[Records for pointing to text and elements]

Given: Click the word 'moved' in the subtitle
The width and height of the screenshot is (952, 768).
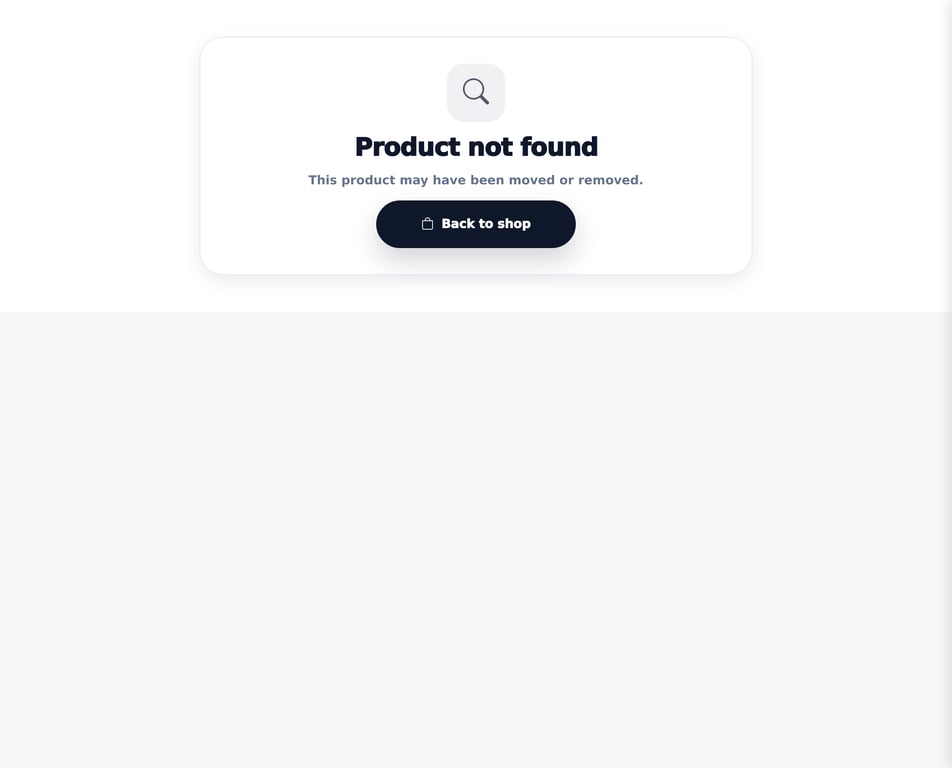Looking at the screenshot, I should (x=531, y=180).
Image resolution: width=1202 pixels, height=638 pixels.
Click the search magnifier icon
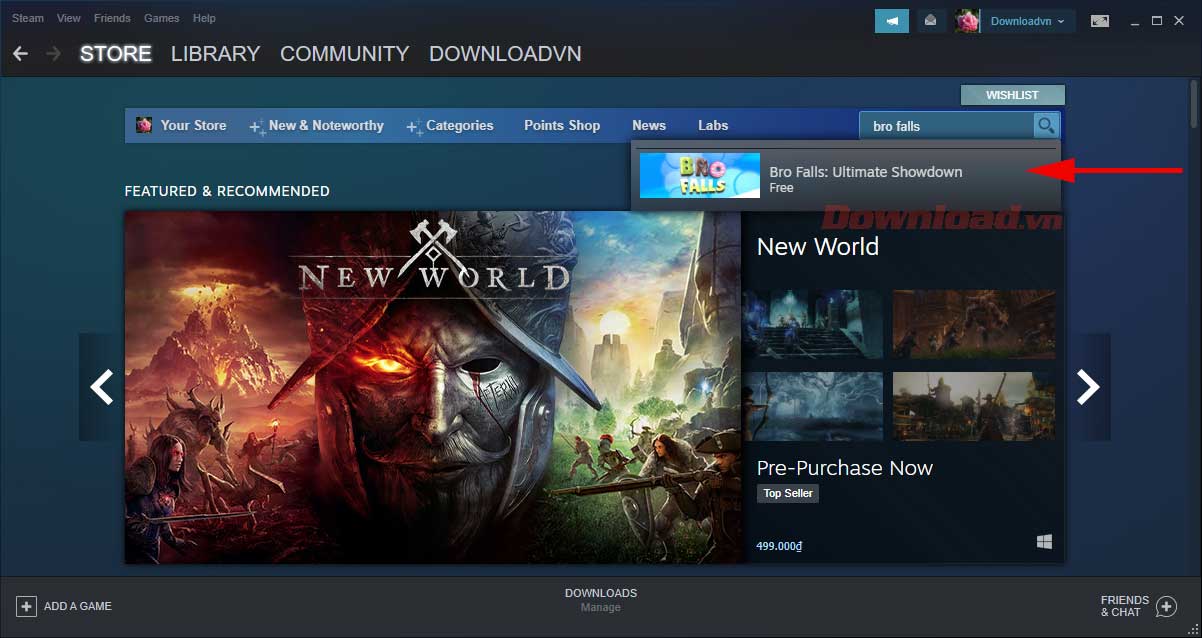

*What is needed:*
Can you write out every line of the material above word for word, leaving out the pictures?

*Solution:*
Given: Click the word 'moved' in the subtitle
The width and height of the screenshot is (952, 768).
Looking at the screenshot, I should (x=531, y=180).
Image resolution: width=1202 pixels, height=638 pixels.
Click the search magnifier icon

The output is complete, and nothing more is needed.